* _YOUR OBJECTIVE_:
Print all of the entries below back line for line, with no changes.

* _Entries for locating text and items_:
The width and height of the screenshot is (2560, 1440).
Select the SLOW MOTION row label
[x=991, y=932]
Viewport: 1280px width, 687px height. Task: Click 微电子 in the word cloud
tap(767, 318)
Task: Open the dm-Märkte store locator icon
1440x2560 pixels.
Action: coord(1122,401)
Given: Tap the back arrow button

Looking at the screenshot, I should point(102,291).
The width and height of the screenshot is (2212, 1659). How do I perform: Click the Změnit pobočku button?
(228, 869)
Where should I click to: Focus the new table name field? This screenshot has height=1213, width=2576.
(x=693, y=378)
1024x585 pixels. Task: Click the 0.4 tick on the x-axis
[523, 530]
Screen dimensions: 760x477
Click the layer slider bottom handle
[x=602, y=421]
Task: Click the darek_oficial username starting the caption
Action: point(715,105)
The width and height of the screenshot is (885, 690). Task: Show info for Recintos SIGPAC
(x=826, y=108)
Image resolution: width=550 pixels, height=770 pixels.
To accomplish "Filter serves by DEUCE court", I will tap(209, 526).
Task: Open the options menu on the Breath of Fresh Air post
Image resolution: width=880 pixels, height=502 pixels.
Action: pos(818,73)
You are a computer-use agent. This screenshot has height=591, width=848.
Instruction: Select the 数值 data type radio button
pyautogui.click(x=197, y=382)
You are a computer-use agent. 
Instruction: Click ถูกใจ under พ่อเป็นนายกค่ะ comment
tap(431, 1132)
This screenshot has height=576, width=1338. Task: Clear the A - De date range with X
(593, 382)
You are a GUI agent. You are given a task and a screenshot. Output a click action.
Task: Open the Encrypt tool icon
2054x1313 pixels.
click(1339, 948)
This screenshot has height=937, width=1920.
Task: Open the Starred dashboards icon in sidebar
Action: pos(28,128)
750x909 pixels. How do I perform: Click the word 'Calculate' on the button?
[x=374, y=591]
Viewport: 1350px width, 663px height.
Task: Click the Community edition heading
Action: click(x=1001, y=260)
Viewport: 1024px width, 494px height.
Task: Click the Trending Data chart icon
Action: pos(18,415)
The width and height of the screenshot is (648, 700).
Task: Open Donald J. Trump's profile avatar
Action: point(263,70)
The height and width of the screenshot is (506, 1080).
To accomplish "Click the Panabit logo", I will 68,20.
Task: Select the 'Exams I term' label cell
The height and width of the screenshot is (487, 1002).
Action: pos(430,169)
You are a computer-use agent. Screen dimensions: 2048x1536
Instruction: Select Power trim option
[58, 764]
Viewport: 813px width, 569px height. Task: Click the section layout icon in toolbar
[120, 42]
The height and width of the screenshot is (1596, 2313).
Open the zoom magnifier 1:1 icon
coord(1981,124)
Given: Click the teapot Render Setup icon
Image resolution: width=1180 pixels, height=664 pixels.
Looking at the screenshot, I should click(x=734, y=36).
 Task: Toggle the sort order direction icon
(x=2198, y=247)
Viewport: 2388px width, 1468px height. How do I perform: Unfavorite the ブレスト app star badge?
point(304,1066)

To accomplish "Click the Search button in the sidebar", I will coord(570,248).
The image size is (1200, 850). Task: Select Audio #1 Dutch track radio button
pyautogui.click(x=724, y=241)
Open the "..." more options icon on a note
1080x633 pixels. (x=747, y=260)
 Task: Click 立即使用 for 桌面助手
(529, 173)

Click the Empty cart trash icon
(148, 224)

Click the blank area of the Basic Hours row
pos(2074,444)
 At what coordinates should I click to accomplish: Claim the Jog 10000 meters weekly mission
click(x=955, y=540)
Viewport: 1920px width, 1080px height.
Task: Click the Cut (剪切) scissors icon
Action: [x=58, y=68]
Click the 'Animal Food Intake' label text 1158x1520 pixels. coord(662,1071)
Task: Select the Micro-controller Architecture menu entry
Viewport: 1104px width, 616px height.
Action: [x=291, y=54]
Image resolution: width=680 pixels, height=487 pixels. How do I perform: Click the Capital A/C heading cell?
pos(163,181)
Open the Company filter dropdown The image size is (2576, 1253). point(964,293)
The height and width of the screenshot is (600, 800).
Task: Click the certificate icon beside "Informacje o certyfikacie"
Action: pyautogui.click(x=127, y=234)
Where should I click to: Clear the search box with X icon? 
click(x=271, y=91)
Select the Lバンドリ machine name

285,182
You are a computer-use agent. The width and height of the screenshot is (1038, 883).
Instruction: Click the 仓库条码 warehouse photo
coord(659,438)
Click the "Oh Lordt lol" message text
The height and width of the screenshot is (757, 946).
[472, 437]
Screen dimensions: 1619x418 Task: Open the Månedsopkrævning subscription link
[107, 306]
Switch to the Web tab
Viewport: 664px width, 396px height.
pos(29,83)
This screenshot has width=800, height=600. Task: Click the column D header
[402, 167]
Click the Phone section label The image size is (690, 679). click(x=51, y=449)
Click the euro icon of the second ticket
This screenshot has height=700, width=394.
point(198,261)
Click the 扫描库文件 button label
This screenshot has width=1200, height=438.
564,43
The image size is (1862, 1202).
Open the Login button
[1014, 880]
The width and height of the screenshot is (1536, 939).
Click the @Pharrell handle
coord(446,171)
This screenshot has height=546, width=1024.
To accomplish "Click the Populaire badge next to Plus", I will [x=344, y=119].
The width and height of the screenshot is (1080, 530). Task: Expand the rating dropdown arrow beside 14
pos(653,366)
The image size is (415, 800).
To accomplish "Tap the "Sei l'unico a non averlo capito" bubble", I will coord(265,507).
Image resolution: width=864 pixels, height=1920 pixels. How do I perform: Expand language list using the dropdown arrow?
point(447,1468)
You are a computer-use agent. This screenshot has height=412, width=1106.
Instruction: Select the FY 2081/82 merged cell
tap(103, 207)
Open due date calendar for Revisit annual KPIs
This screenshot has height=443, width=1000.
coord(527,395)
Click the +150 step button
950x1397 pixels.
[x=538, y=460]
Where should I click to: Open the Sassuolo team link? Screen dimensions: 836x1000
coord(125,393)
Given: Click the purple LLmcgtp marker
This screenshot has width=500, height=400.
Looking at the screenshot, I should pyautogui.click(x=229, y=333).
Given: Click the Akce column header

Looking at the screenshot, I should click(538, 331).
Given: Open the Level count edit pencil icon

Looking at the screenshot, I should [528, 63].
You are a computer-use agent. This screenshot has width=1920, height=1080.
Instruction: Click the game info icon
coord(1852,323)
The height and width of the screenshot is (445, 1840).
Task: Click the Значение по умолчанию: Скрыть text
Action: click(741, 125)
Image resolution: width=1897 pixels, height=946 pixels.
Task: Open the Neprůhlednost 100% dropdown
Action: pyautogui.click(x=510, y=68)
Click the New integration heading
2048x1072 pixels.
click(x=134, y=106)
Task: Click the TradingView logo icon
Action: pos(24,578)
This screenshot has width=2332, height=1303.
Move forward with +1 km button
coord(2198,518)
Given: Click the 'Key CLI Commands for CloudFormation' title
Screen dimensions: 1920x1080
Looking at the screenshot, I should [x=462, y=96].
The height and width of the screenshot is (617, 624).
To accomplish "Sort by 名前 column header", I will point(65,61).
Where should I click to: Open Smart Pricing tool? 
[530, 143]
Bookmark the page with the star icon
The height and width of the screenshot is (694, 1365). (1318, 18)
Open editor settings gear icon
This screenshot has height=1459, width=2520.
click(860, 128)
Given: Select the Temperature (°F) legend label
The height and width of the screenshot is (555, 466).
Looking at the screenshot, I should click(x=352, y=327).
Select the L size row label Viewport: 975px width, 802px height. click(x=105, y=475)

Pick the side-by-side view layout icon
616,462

* _WRITTEN REPLY_:
The width and height of the screenshot is (2560, 1440).
Select the SLOW MOTION row label
[x=991, y=932]
Viewport: 1280px width, 687px height. Task: Click 微电子 in the word cloud
tap(767, 318)
Task: Open the dm-Märkte store locator icon
1440x2560 pixels.
Action: coord(1122,401)
Given: Tap the back arrow button

Looking at the screenshot, I should point(102,291).
The width and height of the screenshot is (2212, 1659). How do I perform: Click the Změnit pobočku button?
(228, 869)
Where should I click to: Focus the new table name field? This screenshot has height=1213, width=2576.
(x=693, y=378)
1024x585 pixels. Task: Click the 0.4 tick on the x-axis
[523, 530]
Screen dimensions: 760x477
Click the layer slider bottom handle
[x=602, y=421]
Task: Click the darek_oficial username starting the caption
Action: point(715,105)
The width and height of the screenshot is (885, 690). Task: Show info for Recintos SIGPAC
(x=826, y=108)
Image resolution: width=550 pixels, height=770 pixels.
To accomplish "Filter serves by DEUCE court", I will tap(209, 526).
Task: Open the options menu on the Breath of Fresh Air post
Image resolution: width=880 pixels, height=502 pixels.
Action: pos(818,73)
You are a computer-use agent. This screenshot has height=591, width=848.
Instruction: Select the 数值 data type radio button
pyautogui.click(x=197, y=382)
You are a computer-use agent. 
Instruction: Click ถูกใจ under พ่อเป็นนายกค่ะ comment
tap(431, 1132)
This screenshot has height=576, width=1338. Task: Clear the A - De date range with X
(593, 382)
You are a GUI agent. You are given a task and a screenshot. Output a click action.
Task: Open the Encrypt tool icon
2054x1313 pixels.
click(1339, 948)
This screenshot has height=937, width=1920.
Task: Open the Starred dashboards icon in sidebar
Action: pos(28,128)
750x909 pixels. How do I perform: Click the word 'Calculate' on the button?
[x=374, y=591]
Viewport: 1350px width, 663px height.
Task: Click the Community edition heading
Action: click(x=1001, y=260)
Viewport: 1024px width, 494px height.
Task: Click the Trending Data chart icon
Action: pos(18,415)
The width and height of the screenshot is (648, 700).
Task: Open Donald J. Trump's profile avatar
Action: point(263,70)
The height and width of the screenshot is (506, 1080).
To accomplish "Click the Panabit logo", I will 68,20.
Task: Select the 'Exams I term' label cell
The height and width of the screenshot is (487, 1002).
Action: pos(430,169)
You are a computer-use agent. Screen dimensions: 2048x1536
Instruction: Select Power trim option
[58, 764]
Viewport: 813px width, 569px height. Task: Click the section layout icon in toolbar
[120, 42]
The height and width of the screenshot is (1596, 2313).
Open the zoom magnifier 1:1 icon
coord(1981,124)
Given: Click the teapot Render Setup icon
Image resolution: width=1180 pixels, height=664 pixels.
Looking at the screenshot, I should click(x=734, y=36).
 Task: Toggle the sort order direction icon
(x=2198, y=247)
Viewport: 2388px width, 1468px height. How do I perform: Unfavorite the ブレスト app star badge?
point(304,1066)

To accomplish "Click the Search button in the sidebar", I will coord(570,248).
The image size is (1200, 850). Task: Select Audio #1 Dutch track radio button
pyautogui.click(x=724, y=241)
Open the "..." more options icon on a note
1080x633 pixels. (x=747, y=260)
 Task: Click 立即使用 for 桌面助手
(529, 173)

Click the Empty cart trash icon
(148, 224)

Click the blank area of the Basic Hours row
pos(2074,444)
 At what coordinates should I click to accomplish: Claim the Jog 10000 meters weekly mission
click(x=955, y=540)
Viewport: 1920px width, 1080px height.
Task: Click the Cut (剪切) scissors icon
Action: [x=58, y=68]
Click the 'Animal Food Intake' label text 1158x1520 pixels. coord(662,1071)
Task: Select the Micro-controller Architecture menu entry
Viewport: 1104px width, 616px height.
Action: [x=291, y=54]
Image resolution: width=680 pixels, height=487 pixels. How do I perform: Click the Capital A/C heading cell?
pos(163,181)
Open the Company filter dropdown The image size is (2576, 1253). point(964,293)
The height and width of the screenshot is (600, 800).
Task: Click the certificate icon beside "Informacje o certyfikacie"
Action: pyautogui.click(x=127, y=234)
Where should I click to: Clear the search box with X icon? 
click(x=271, y=91)
Select the Lバンドリ machine name

285,182
You are a computer-use agent. The width and height of the screenshot is (1038, 883).
Instruction: Click the 仓库条码 warehouse photo
coord(659,438)
Click the "Oh Lordt lol" message text
The height and width of the screenshot is (757, 946).
[472, 437]
Screen dimensions: 1619x418 Task: Open the Månedsopkrævning subscription link
[107, 306]
Switch to the Web tab
Viewport: 664px width, 396px height.
pos(29,83)
This screenshot has width=800, height=600. Task: Click the column D header
[402, 167]
Click the Phone section label The image size is (690, 679). click(x=51, y=449)
Click the euro icon of the second ticket
This screenshot has height=700, width=394.
point(198,261)
Click the 扫描库文件 button label
This screenshot has width=1200, height=438.
564,43
The image size is (1862, 1202).
Open the Login button
[1014, 880]
The width and height of the screenshot is (1536, 939).
Click the @Pharrell handle
coord(446,171)
This screenshot has height=546, width=1024.
To accomplish "Click the Populaire badge next to Plus", I will [x=344, y=119].
The width and height of the screenshot is (1080, 530). Task: Expand the rating dropdown arrow beside 14
pos(653,366)
The image size is (415, 800).
To accomplish "Tap the "Sei l'unico a non averlo capito" bubble", I will coord(265,507).
Image resolution: width=864 pixels, height=1920 pixels. How do I perform: Expand language list using the dropdown arrow?
point(447,1468)
You are a computer-use agent. This screenshot has height=412, width=1106.
Instruction: Select the FY 2081/82 merged cell
tap(103, 207)
Open due date calendar for Revisit annual KPIs
This screenshot has height=443, width=1000.
coord(527,395)
Click the +150 step button
950x1397 pixels.
[x=538, y=460]
Where should I click to: Open the Sassuolo team link? Screen dimensions: 836x1000
coord(125,393)
Given: Click the purple LLmcgtp marker
This screenshot has width=500, height=400.
Looking at the screenshot, I should pyautogui.click(x=229, y=333).
Given: Click the Akce column header

Looking at the screenshot, I should click(538, 331).
Given: Open the Level count edit pencil icon

Looking at the screenshot, I should [528, 63].
You are a computer-use agent. This screenshot has width=1920, height=1080.
Instruction: Click the game info icon
coord(1852,323)
The height and width of the screenshot is (445, 1840).
Task: Click the Значение по умолчанию: Скрыть text
Action: click(741, 125)
Image resolution: width=1897 pixels, height=946 pixels.
Task: Open the Neprůhlednost 100% dropdown
Action: pyautogui.click(x=510, y=68)
Click the New integration heading
2048x1072 pixels.
click(x=134, y=106)
Task: Click the TradingView logo icon
Action: pos(24,578)
This screenshot has width=2332, height=1303.
Move forward with +1 km button
coord(2198,518)
Given: Click the 'Key CLI Commands for CloudFormation' title
Screen dimensions: 1920x1080
Looking at the screenshot, I should [x=462, y=96].
The height and width of the screenshot is (617, 624).
To accomplish "Sort by 名前 column header", I will point(65,61).
Where should I click to: Open Smart Pricing tool? 
[530, 143]
Bookmark the page with the star icon
The height and width of the screenshot is (694, 1365). (1318, 18)
Open editor settings gear icon
This screenshot has height=1459, width=2520.
click(860, 128)
Given: Select the Temperature (°F) legend label
The height and width of the screenshot is (555, 466).
Looking at the screenshot, I should click(x=352, y=327).
Select the L size row label Viewport: 975px width, 802px height. click(x=105, y=475)

Pick the side-by-side view layout icon
616,462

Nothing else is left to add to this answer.